I haven’t slept much this past week. You haven’t either.
For those of us old enough to cast our ballot for the first female presidential nominee now eight years ago, the déjà vu is palpable; I can almost choke on the irony. How we all went into that day glassy-eyed and optimistic of a woman breaking the toughest, tallest glass ceiling in the developed world. She didn’t; we cried and fell into dystopianism and a sea of what-ifs.
Last Tuesday felt no different — except it now entirely does.
The blind naivety palpated in 2016 conceded to ugly truths by 2020. We knew what this man was capable of.
How he acted around those close to him was vile. His xenophobia ran rife through his base. Grabbing women by the pussy was, by all accounts, acceptable acts from the sitting leader of the free world.
We marched, held him accountable, and fought tooth and nail for what we knew was good and right in the world. Days of sleep were lost collectively and individually. Our faces aged, pulled by compounding looks of concern, woe, and angst. Some of us fell into mental lows we’d yet experienced; therapeutic discourse catapulted into the zeitgeist.
Amid a global health crisis and wrapped in face masks, we voted him out of the White House. It was a measured return to sanity, albeit under widely alien circumstances and the trauma that trailed those past four years.
We rested — we deserved it. We lowered our shoulders, allowed frivolity back into our lives, and welcomed human decency. We quieted the small voice in the back of our heads that 2016 wasn’t a blip or a fluke, but rather a sliding glass window into American values.
Exactly one week ago today, that pane of transparency didn’t merely glide to one side — it was shattered. By an electoral landslide, no less.
This time (cycle) around, innocence was never ours to hold. It was never ours to lose. It was never ours to win. It was only meant to fuel hope for a fool. No ambiguity, no shadow talk, no cloaks. We knew what we were up against and the consequences of a falter.
That’s why we’re — (me, you, the esteemed bipeds in mine and your lives) — numb. It’s not mourning … yet. That will happen, in time. It’s not apathy, either; that will come after the mourning. This is, however, a realization; this is the reality we feared but rejected. And that otherwise impassive stance is, frankly, our nervous system collapsing under the weight of all the overwhelm.
Sure, it’s a meme-able belief, but the sentiment stands: The human body wasn’t meant to live through this again.
The absence of hope all but snuffed out, replaced with the unavoidable validity of a hostile world.
That’s why it feels so different this time around — yearning has surrendered, no matter how begrudgingly, to reality. And that actuality is one brimming with malice and contempt.

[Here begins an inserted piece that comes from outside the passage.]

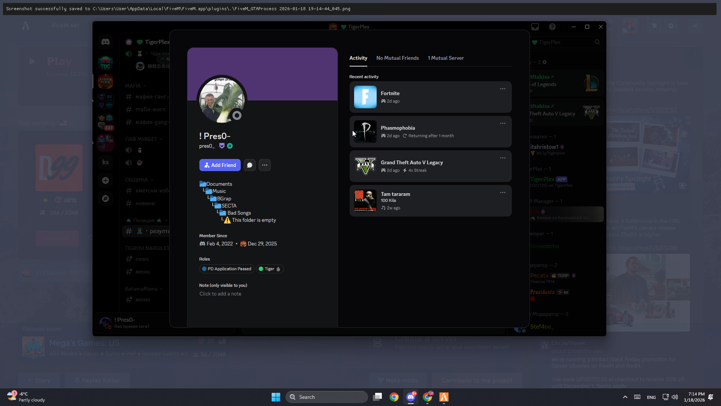
Task: Open the Discover servers compass icon
Action: coord(106,198)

We don’t know if things will be OK or if things will get worse (though they likely will). Denounce anyone’s claims of certainty laid out in an otherwise uncertain world.
This year, I’ve revisited the works of novelist and columnist Cheryl Strayed more than usual, longing for that pocket of contentment, of joy, of solace somewhere inside me. Truthfully, as she wrote in an entry for her “Dear Sugar” column, which helmed in the Rumpus from 2009 to 2012, “acceptance” sits within our humility, inside reflective spaces.

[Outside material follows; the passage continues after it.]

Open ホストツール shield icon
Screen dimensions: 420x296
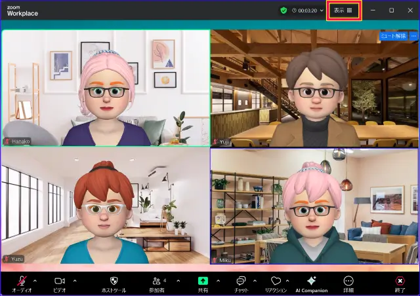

“Most things will be okay eventually, but not everything will be. Sometimes you’ll put up a good fight and lose,” she writes. “Sometimes you’ll hold on hard and realize there is no choice but to let go. Acceptance is a small, quiet room.”
Be quiet, be still. Sometimes, we lose, like this time. Sit with that, honor that grief, and mourn the loss. Not doing so only pushes those feelings under the proverbial rug, compounding the chance of this occurring again — a happenstance event that we don’t have to accept yet in the throes of defeat.